(Stored records)

....................

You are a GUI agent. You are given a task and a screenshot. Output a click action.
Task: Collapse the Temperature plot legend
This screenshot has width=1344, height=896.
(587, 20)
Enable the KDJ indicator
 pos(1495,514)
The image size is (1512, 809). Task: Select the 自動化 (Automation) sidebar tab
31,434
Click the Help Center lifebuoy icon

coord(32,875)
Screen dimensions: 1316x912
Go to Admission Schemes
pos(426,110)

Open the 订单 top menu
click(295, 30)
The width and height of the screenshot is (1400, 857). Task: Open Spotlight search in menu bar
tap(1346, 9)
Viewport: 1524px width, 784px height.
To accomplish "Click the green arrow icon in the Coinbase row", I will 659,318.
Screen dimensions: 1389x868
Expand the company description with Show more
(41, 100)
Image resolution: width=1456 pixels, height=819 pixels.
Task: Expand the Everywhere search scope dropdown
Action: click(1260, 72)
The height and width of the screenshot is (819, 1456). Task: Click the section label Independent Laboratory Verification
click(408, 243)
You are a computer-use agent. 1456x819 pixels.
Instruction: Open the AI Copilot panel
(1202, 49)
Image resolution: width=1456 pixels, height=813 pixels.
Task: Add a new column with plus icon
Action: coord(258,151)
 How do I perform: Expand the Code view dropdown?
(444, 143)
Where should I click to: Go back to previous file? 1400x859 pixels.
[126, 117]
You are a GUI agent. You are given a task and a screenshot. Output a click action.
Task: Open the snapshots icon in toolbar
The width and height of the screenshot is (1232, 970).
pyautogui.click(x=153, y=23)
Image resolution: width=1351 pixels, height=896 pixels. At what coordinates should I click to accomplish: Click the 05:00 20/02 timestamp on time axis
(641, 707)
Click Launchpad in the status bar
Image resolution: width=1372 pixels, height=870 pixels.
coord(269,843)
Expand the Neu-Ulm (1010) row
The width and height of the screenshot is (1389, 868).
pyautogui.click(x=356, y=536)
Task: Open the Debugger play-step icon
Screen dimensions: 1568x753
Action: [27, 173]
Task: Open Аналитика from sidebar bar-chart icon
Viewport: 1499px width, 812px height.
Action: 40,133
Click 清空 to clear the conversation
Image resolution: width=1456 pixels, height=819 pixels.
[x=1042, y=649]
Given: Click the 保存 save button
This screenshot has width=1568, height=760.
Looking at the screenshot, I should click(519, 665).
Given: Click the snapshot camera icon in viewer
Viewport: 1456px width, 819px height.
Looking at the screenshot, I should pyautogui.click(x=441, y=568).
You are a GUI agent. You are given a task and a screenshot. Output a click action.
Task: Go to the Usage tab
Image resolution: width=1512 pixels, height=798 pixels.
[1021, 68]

....................

▶ **Assignment**:
Every record must be transcribed exactly, with no line skipped.

▶ **Exercise solution**:
You are a GUI agent. You are given a task and a screenshot. Output a click action.
Task: Collapse the Temperature plot legend
This screenshot has width=1344, height=896.
(587, 20)
Enable the KDJ indicator
 pos(1495,514)
The image size is (1512, 809). Task: Select the 自動化 (Automation) sidebar tab
31,434
Click the Help Center lifebuoy icon

coord(32,875)
Screen dimensions: 1316x912
Go to Admission Schemes
pos(426,110)

Open the 订单 top menu
click(295, 30)
The width and height of the screenshot is (1400, 857). Task: Open Spotlight search in menu bar
tap(1346, 9)
Viewport: 1524px width, 784px height.
To accomplish "Click the green arrow icon in the Coinbase row", I will 659,318.
Screen dimensions: 1389x868
Expand the company description with Show more
(41, 100)
Image resolution: width=1456 pixels, height=819 pixels.
Task: Expand the Everywhere search scope dropdown
Action: click(1260, 72)
The height and width of the screenshot is (819, 1456). Task: Click the section label Independent Laboratory Verification
click(408, 243)
You are a computer-use agent. 1456x819 pixels.
Instruction: Open the AI Copilot panel
(1202, 49)
Image resolution: width=1456 pixels, height=813 pixels.
Task: Add a new column with plus icon
Action: coord(258,151)
 How do I perform: Expand the Code view dropdown?
(444, 143)
Where should I click to: Go back to previous file? 1400x859 pixels.
[126, 117]
You are a GUI agent. You are given a task and a screenshot. Output a click action.
Task: Open the snapshots icon in toolbar
The width and height of the screenshot is (1232, 970).
pyautogui.click(x=153, y=23)
Image resolution: width=1351 pixels, height=896 pixels. At what coordinates should I click to accomplish: Click the 05:00 20/02 timestamp on time axis
(641, 707)
Click Launchpad in the status bar
Image resolution: width=1372 pixels, height=870 pixels.
coord(269,843)
Expand the Neu-Ulm (1010) row
The width and height of the screenshot is (1389, 868).
pyautogui.click(x=356, y=536)
Task: Open the Debugger play-step icon
Screen dimensions: 1568x753
Action: [27, 173]
Task: Open Аналитика from sidebar bar-chart icon
Viewport: 1499px width, 812px height.
Action: 40,133
Click 清空 to clear the conversation
Image resolution: width=1456 pixels, height=819 pixels.
[x=1042, y=649]
Given: Click the 保存 save button
This screenshot has width=1568, height=760.
Looking at the screenshot, I should click(519, 665).
Given: Click the snapshot camera icon in viewer
Viewport: 1456px width, 819px height.
Looking at the screenshot, I should pyautogui.click(x=441, y=568).
You are a GUI agent. You are given a task and a screenshot. Output a click action.
Task: Go to the Usage tab
Image resolution: width=1512 pixels, height=798 pixels.
[1021, 68]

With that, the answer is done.